It Shouldn't Take A Meme for Us to Care About Sexual Health
How humor became a tool for fighting misinformation in sex education
Funny isn’t an adjective I’d use to describe myself. I know a good joke when I see it, I can be sarcastic, and I love to laugh, but I’m not a comedian by any means.
In a culture that runs on memes and misinformation, this makes my job as a sex educator particularly challenging. I’m direct. I’m not going to bullshit you. I’m going to present you with facts and acknowledge some of the discomfort that might come up for you. Injecting humor into sexual and reproductive health—where misinformation already runs rampant—can set a dangerous precedent.
But humor is sometimes the gateway. Lately, as the United States sinks deeper into chaos, I’ve been coping the best way I know how: memes. My new series, “If I don’t laugh, I’ll cry,” where I share the funniest memes I’ve come across that week, has skyrocketed my Instagram engagement from double to triple digits.
As a sex educator, this is a big deal. I’ve previously written about educators leaving platforms due to censorship. We have to avoid sex and sexual in favor of “spicy” and “seggs.” Who wants spicy seggs? This feels infantilizing and further feeds into the stigmas and stereotypes we’re working to counter. Many people still don’t know the difference between vagina and vulva, so censoring these words feels like it’s doing more harm than good.
The problem for my work, as it specifically relates to sexually transmitted infections (STIs), is that people already start from a foundation of misinformation and lack of education. Most Americans actually start from a place of judgment and stigma.
I started there, too. Even as someone with a background in sexual health, I had pre-existing beliefs and judgments about STIs before my diagnosis. Even your favorite educators aren’t immune, because many of these programs don’t go as deep into these topics.
This lack of knowledge expands to maternal and reproductive health more broadly, too. Just ask any straight woman about men’s knowledge of their bodies. You can go on any social media platform and see street interviews with men struggling to articulate where a tampon goes. Women are encouraged to have kids and families, yet many don’t know the likely and real outcomes of pregnancy and their care.
Many people don’t realize how little they learned about their bodies and relationships from their sex ed classrooms. As of 2024, only 26 states require sex education be medically accurate. Read that again.

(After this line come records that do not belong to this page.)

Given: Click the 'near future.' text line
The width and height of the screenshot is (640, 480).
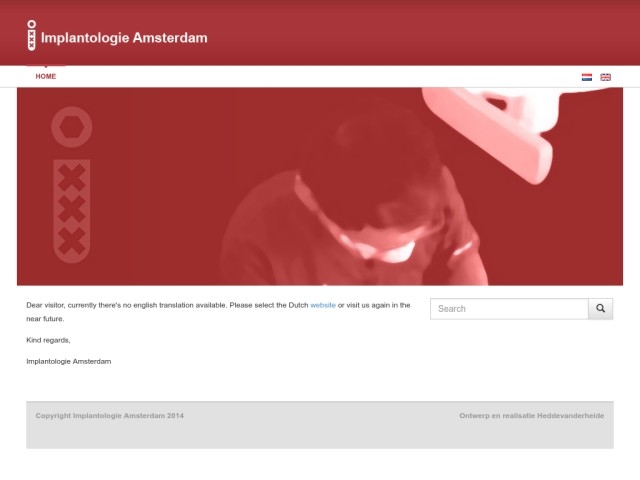Looking at the screenshot, I should coord(45,319).
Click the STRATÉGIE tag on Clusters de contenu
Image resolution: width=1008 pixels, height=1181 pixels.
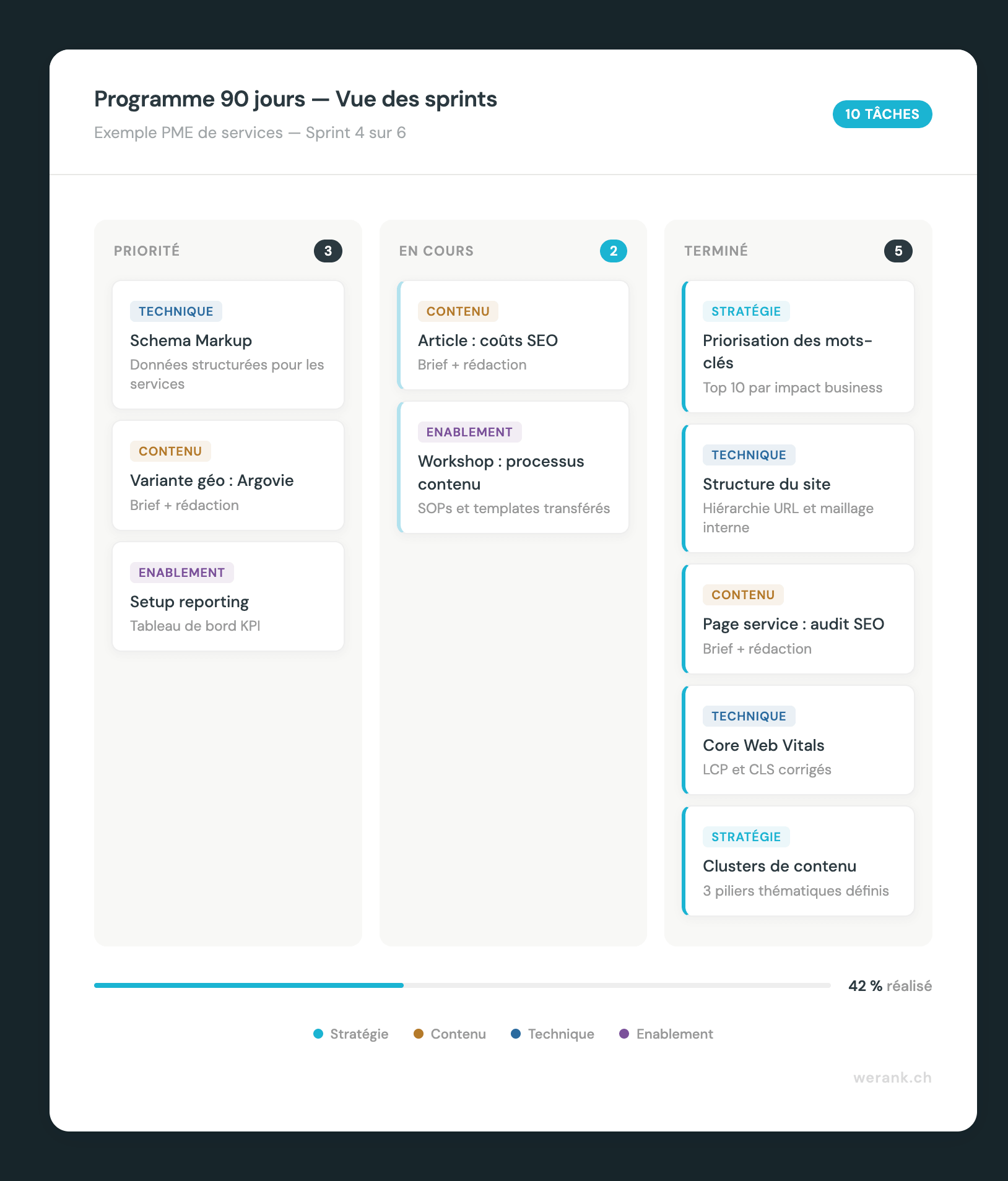(746, 836)
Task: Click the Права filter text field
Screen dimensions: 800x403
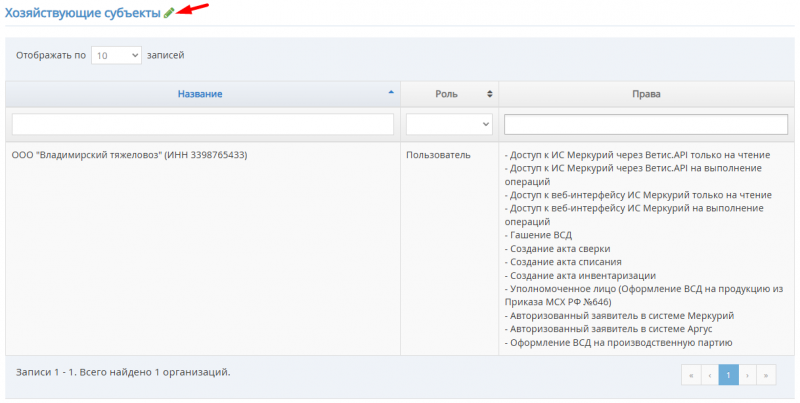Action: tap(646, 124)
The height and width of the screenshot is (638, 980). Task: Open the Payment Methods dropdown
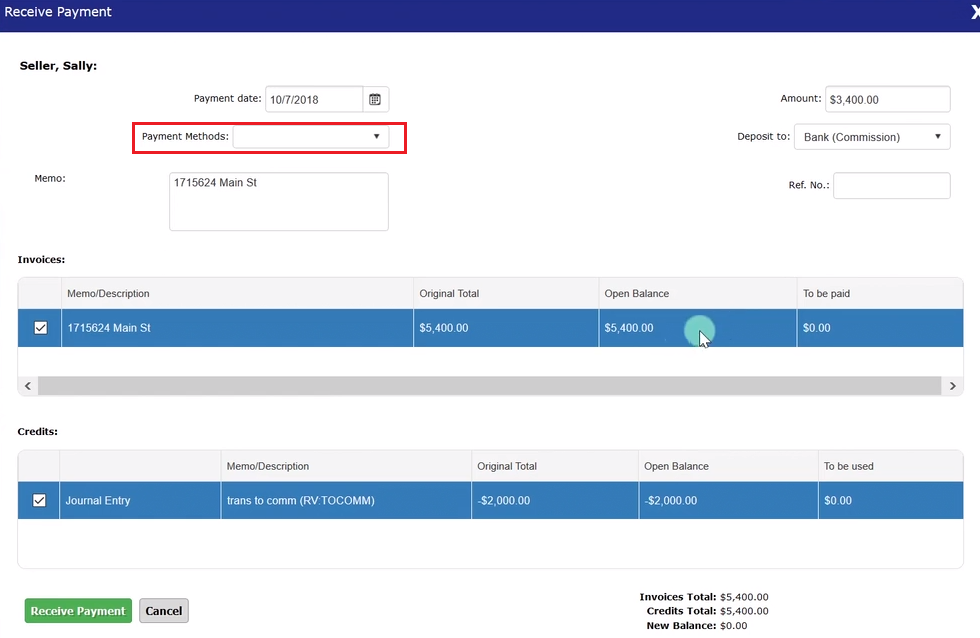click(x=311, y=136)
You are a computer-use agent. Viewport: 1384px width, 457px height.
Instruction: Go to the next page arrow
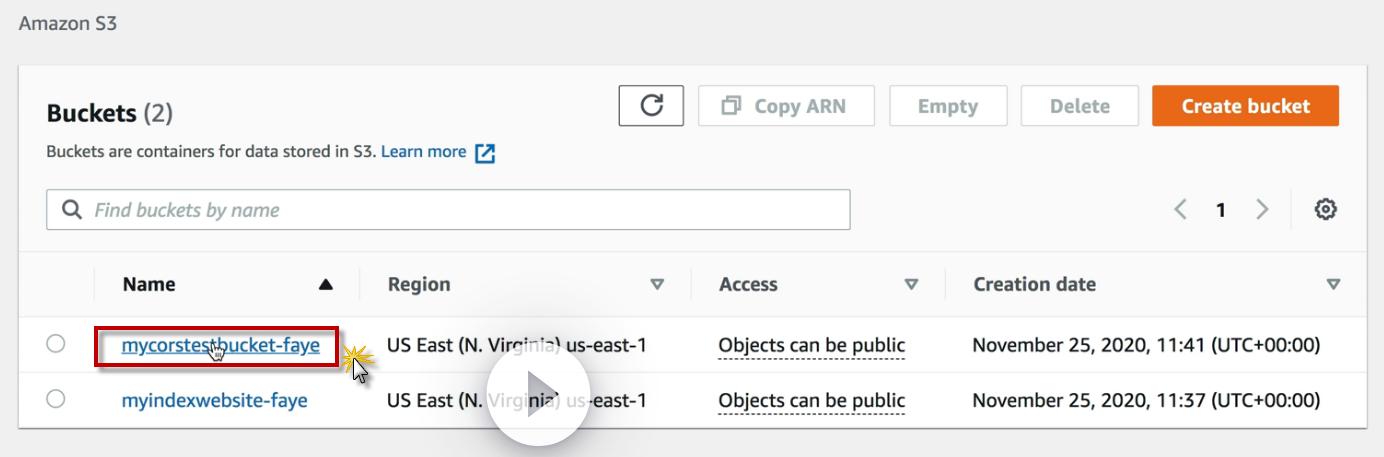click(x=1262, y=210)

Further, 42 states require programs to stress or cover abstinence. It’s very possible your sex education was filled with lies, shame, and fear-based tactics to veer you away from sex (which we know doesn’t actually work btw).
The people who don't understand abortion is healthcare, who expect all women to procreate, men who can't find the clit, who spread wild conspiracies about schools and gender—I guarantee you these are the people who either grew up in purity culture or received abstinence-only sex education. Usually it’s a combination of both.

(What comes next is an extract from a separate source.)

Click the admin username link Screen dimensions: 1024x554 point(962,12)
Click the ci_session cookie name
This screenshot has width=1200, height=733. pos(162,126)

It takes so much for educators to undo the harms that our sex education (or lack thereof) left us with. We’re not just going up against science or fact, we’re battling long held systemic beliefs and injustices.
Many of these beliefs are not rooted in fact, but in feeling. Emotions that override logic and make productive conversations difficult. That's why memes, as simple as they seem, can become an unexpected gateway to traditional education efforts.
I don’t want to be an educator who solely focuses on memes or becomes a meme account. But those very memes, by sheer reach alone, can be the gateway drug to someone opening up to the more direct conversations and content I create.
It shouldn’t take a meme for someone to care, or to consider another’s perspective. But in that meme, I become more than an educator. I become a symbol of laughter, happiness, and joy. I become tied to a feeling. If meeting people where they are means using memes to open the door, I’m more than willing to step inside.